Los observaba con perplejo asombro.

—¿Qué clase de hombres son ustedes? —inquirió, en francés.

—Blancos —informó D'Arnot. Llevamos mucho tiempo perdidos en la selva.

El hombre bajó el rifle y se les acercó, con la mano tendida.

—Soy el padre Constantino, de la misión francesa establecida aquí —se presentó—, y me complace mucho darles la bienvenida.

—Aquí,
Monsieur
Tarzán, padre Constantino —D'Arnot señaló al hombre-mono y añadió, cuando el sacerdote extendió la mano hacia Tarzán—: y yo soy Paul D'Arnot, de la Armada francesa.

El padre Constantino estrechó la mano que Tarzán le tendía, imitando el gesto del sacerdote, a la vez que éste, con una rápida y aguda mirada, se hacía cargo de la soberbia condición física de aquel cuerpo atlético y de lo atractivo de aquel hermoso rostro.

Así llegó Tarzán de los Monos al primer puesto avanzado de la civilización.

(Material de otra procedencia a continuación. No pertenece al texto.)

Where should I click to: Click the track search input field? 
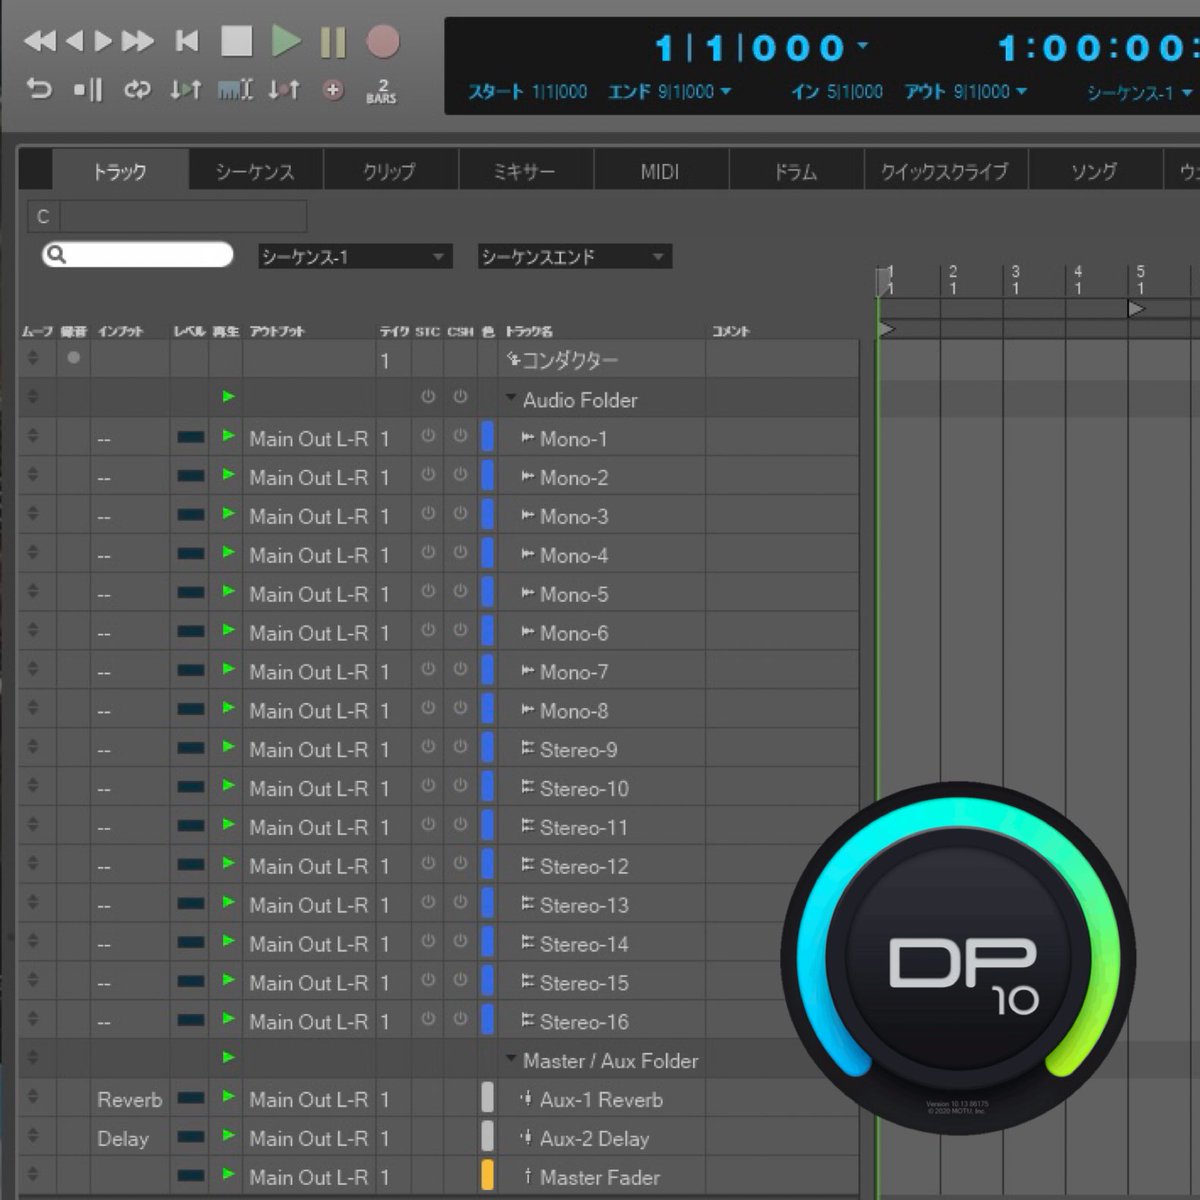pyautogui.click(x=138, y=255)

Permanecieron allí una semana, en el curso de la cual el hombre-mono, observador perspicaz, aprendió un sinfín de cosas acerca de las costumbres de los hombres, mientras las mujeres negras confeccionaban, para D'Arnot y para él, unos pantalones y otras prendas de dril, al objeto de que cuando reanudaran su viaje lo hiciesen ataviados más decentemente.

CAPÍTULO XXVI

LAS ALTURAS DE LA CIVILIZACIÓN

A
L CABO de un mes se encontraban frente a un pequeño grupo de edificios, frente a la desembocadura de un ancho río. Allí vio Tarzán muchas embarcaciones y su ánimo se inundó de la antigua timidez que suele enseñorearse del salvaje cuando ve muchos hombres.

Se había ido acostumbrando paulatinamente a los ruidos extraños y a las peculiares costumbres de la civilización, de forma que nadie hubiera podido saber que aquel apuesto francés de inmaculada vestimenta blanca de dril, que conversaba y reía alegremente con ellos, había correteado desnudo por la selva virgen, dispuesto a saltar sobre alguna víctima incauta cuya carne cruda llenaría de inmediato su salvaje estómago.

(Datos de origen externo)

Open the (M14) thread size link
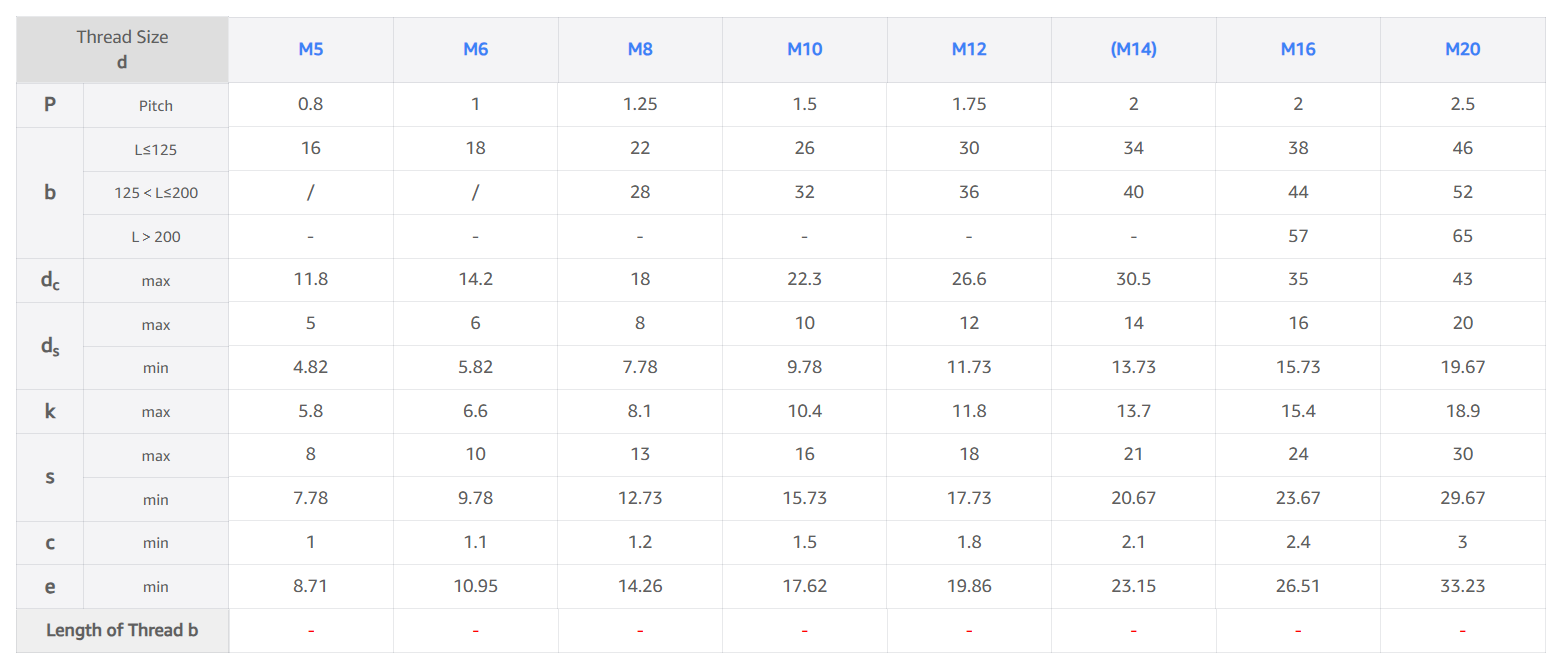 click(x=1133, y=49)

El cuchillo y el tenedor, tan desdeñosamente rechazados un mes atrás, los manejaba ahora Tarzán con la misma destreza y exquisitez que el refinado D'Arnot.

Había sido un alumno tan aplicado que el joven francés vio compensados sus esfuerzos pedagógicos y eso le animó a convertir a Tarzán de los Monos en un caballero elegante en cuanto a modales y lenguaje.

—Dios te hizo caballero en espíritu, amigo mío —le había dicho D'Arnot—, pero también quiere que su obra se muestre de cara al exterior.

En cuanto llegaron a aquel pequeño puerto, D'Arnot no perdió tiempo en enviar a su gobierno un cablegrama, informando de que se encontraba sano y salvo y solicitando un permiso de tres meses, permiso que le fue concedido.

También había telegrafiado a sus banqueros, pidiendo fondos, y la forzada espera de un mes, que les fastidió enormemente, se debió a la imposibilidad de fletar un barco para volver a la selva de Tarzán y recoger el tesoro.

Durante su estancia en la ciudad costera, «
Monsieur
Tarzán» constituyó una atracción asombrosa para blancos y negros, a causa de varios lances azarosos que a Tarzán le parecieron naderías sin importancia.